(EXERCISE MATERIALS)
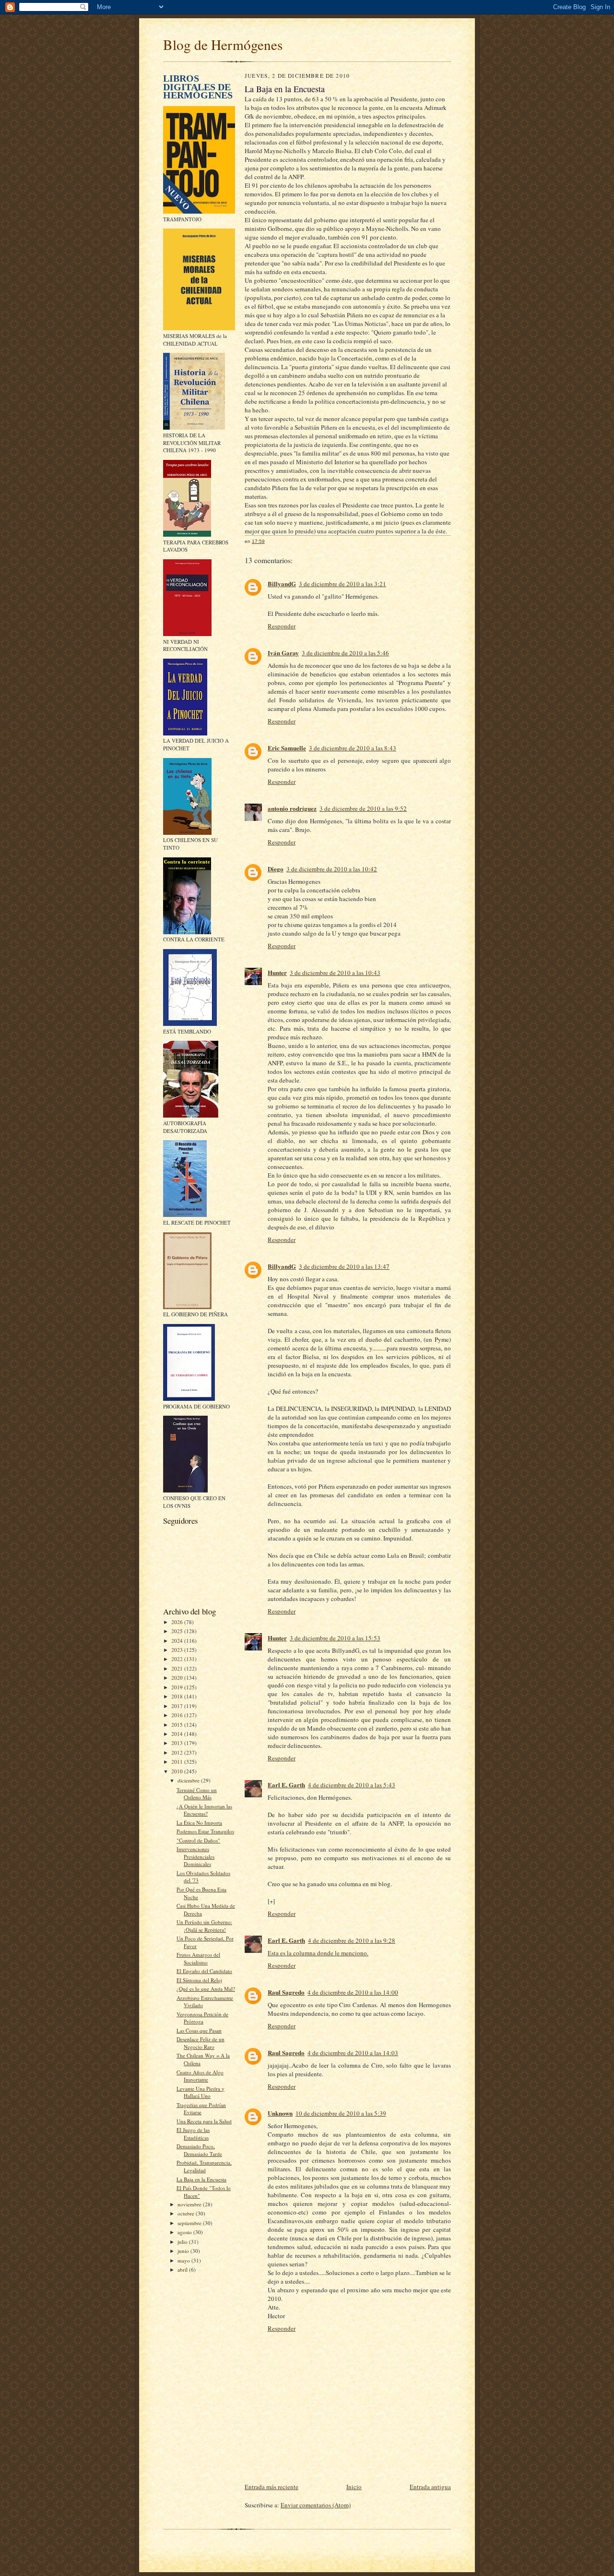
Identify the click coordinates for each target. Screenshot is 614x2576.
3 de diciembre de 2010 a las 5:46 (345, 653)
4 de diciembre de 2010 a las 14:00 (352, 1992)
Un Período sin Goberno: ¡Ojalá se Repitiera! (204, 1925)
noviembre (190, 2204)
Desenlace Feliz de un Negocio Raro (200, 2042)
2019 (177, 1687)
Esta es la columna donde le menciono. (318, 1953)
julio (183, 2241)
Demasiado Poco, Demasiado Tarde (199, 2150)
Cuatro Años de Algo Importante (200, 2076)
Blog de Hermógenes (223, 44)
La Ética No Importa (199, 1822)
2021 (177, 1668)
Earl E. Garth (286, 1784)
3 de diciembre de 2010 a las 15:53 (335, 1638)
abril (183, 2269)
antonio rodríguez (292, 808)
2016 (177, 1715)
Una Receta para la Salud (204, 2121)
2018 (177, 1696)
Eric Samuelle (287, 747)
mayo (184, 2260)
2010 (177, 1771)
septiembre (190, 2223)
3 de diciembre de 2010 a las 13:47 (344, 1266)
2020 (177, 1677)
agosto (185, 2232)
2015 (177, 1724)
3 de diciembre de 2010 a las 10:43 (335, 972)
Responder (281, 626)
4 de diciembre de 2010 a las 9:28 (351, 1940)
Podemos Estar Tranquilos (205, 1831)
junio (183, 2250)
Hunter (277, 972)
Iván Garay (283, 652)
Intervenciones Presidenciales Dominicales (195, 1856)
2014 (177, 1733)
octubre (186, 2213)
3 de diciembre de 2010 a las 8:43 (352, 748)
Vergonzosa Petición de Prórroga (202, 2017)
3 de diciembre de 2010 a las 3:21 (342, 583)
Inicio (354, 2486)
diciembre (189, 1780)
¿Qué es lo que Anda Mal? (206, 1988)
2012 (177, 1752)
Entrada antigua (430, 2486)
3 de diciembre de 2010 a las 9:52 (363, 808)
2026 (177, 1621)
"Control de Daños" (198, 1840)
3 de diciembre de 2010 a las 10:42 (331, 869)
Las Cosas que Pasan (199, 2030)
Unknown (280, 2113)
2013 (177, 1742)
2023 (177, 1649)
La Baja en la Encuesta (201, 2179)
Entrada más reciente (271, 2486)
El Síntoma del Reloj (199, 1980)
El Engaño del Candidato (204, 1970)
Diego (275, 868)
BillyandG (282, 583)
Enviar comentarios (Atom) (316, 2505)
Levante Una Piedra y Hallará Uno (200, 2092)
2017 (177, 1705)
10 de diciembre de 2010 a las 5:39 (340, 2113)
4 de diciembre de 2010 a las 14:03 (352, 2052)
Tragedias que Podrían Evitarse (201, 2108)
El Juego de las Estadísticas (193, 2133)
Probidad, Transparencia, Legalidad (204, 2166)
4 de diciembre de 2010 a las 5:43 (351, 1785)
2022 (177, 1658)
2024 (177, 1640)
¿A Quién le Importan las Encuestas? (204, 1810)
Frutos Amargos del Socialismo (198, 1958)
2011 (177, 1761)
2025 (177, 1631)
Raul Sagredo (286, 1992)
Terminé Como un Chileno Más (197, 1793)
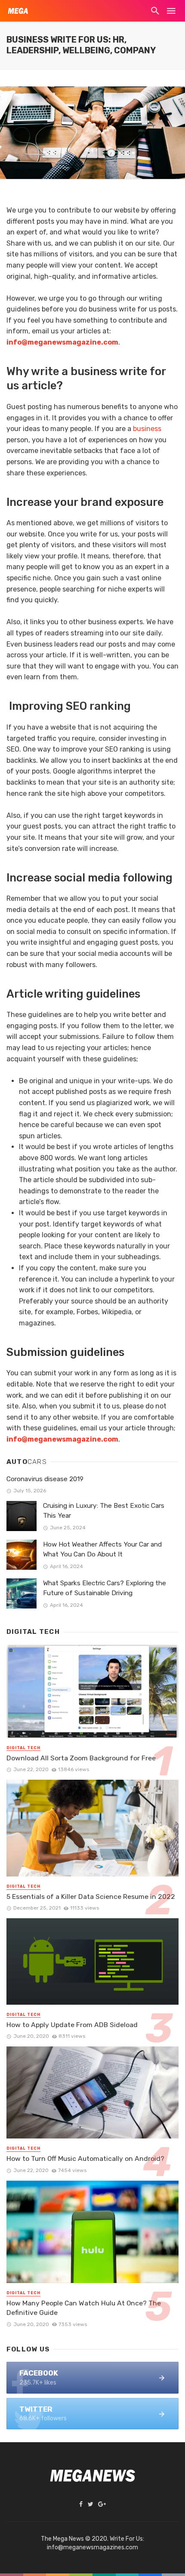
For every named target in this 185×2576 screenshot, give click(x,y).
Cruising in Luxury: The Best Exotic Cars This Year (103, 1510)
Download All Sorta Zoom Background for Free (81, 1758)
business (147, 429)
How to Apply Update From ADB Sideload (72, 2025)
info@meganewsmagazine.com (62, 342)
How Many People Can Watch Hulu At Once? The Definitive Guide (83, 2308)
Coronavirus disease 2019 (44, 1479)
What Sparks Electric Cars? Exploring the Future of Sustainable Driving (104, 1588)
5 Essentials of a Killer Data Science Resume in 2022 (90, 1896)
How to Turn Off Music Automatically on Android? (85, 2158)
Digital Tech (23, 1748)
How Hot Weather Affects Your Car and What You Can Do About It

(WHAT TO WORK ON) Print exactly the lines above from the one with "mayo (184, 2260)" to the one with "El Juego de las Estadísticas (193, 2133)", including both.

(ANSWER TO THE PROBLEM)
mayo (184, 2260)
2010 (177, 1771)
septiembre (190, 2223)
3 de diciembre de 2010 a las 13:47 (344, 1266)
2020 (177, 1677)
agosto (185, 2232)
2015 (177, 1724)
3 de diciembre de 2010 a las 10:43 (335, 972)
Responder (281, 626)
4 de diciembre de 2010 a las 9:28 (351, 1940)
Podemos Estar Tranquilos (205, 1831)
junio (183, 2250)
Hunter (277, 972)
Iván Garay (283, 652)
Intervenciones Presidenciales Dominicales (195, 1856)
2014 (177, 1733)
octubre (186, 2213)
3 de diciembre de 2010 a las 8:43 (352, 748)
Vergonzosa Petición de Prórroga (202, 2017)
3 de diciembre de 2010 a las 3:21 (342, 583)
Inicio (354, 2486)
diciembre (189, 1780)
¿Qué es lo que Anda Mal? (206, 1988)
2012 (177, 1752)
Entrada antigua (430, 2486)
3 de diciembre de 2010 a las 9:52 (363, 808)
2026 (177, 1621)
"Control de Daños" (198, 1840)
3 de diciembre de 2010 a las 10:42 (331, 869)
Las Cosas que Pasan (199, 2030)
Unknown (280, 2113)
2013 (177, 1742)
2023 (177, 1649)
La Baja en la Encuesta (201, 2179)
Entrada más reciente (271, 2486)
El Síntoma del Reloj (199, 1980)
El Engaño del Candidato (204, 1970)
Diego (275, 868)
BillyandG (282, 583)
Enviar comentarios (Atom) (316, 2505)
Levante Una Piedra y Hallará Uno (200, 2092)
2017 (177, 1705)
10 de diciembre de 2010 a las 5:39 (340, 2113)
4 de diciembre de 2010 a las 14:03 (352, 2052)
Tragedias que Podrían Evitarse (201, 2108)
El Juego de las Estadísticas (193, 2133)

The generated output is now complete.